Activity
Print exactly the lines from the one that contains "At what coordinates" through the last line of the material, both included, and leave out all pictures.
Start of Input records
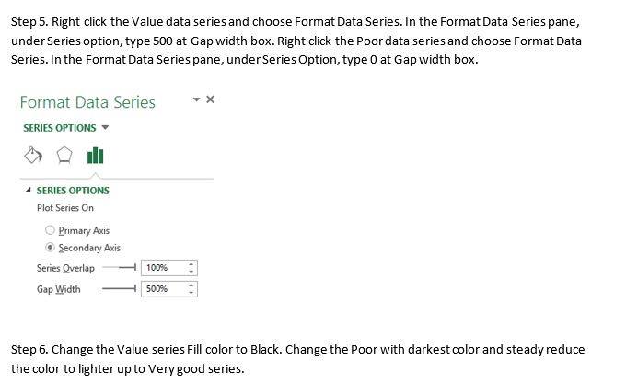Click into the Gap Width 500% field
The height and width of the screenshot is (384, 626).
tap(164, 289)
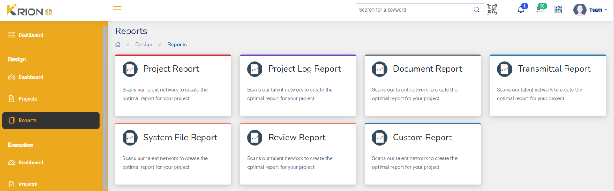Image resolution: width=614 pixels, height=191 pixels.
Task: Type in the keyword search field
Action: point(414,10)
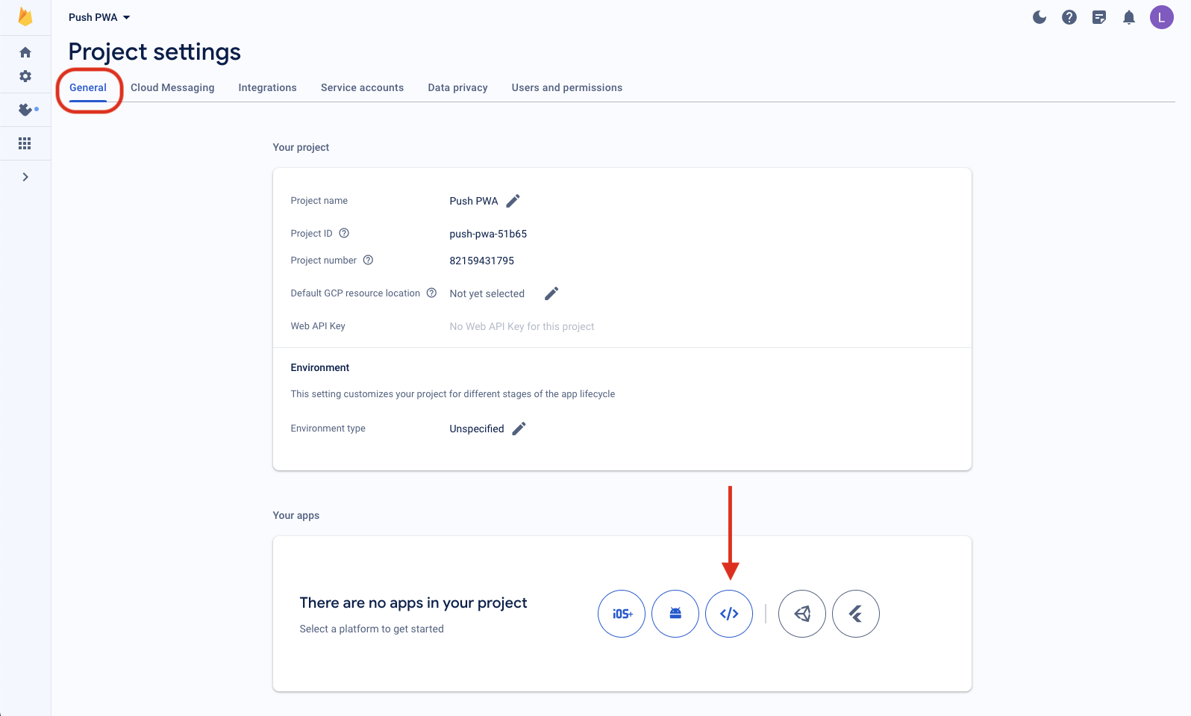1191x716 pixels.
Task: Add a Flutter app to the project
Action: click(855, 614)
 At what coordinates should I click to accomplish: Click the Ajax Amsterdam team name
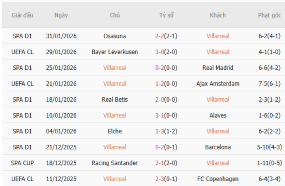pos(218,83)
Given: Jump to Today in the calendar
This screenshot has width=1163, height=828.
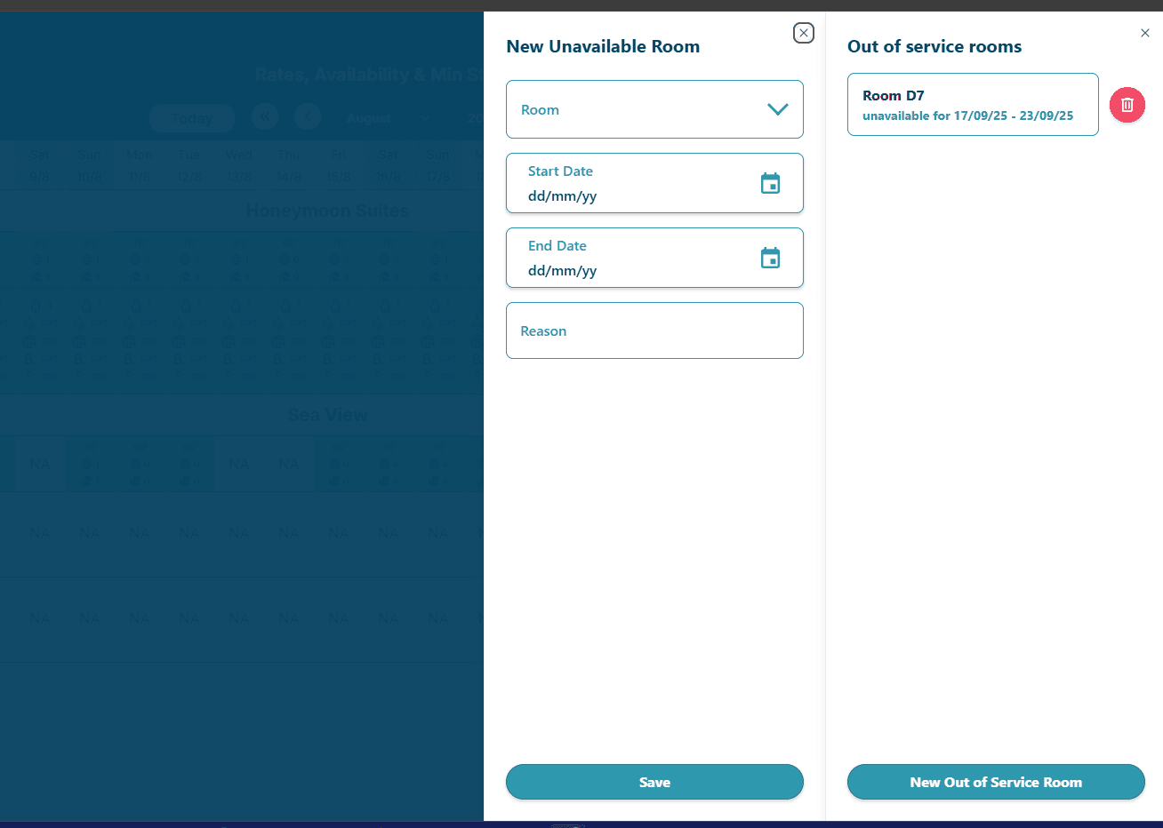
End of Input records
Your response
 At what coordinates should I click to accomplish: Click the Ajax Amsterdam team name
pos(218,83)
Given: Jump to Today in the calendar
This screenshot has width=1163, height=828.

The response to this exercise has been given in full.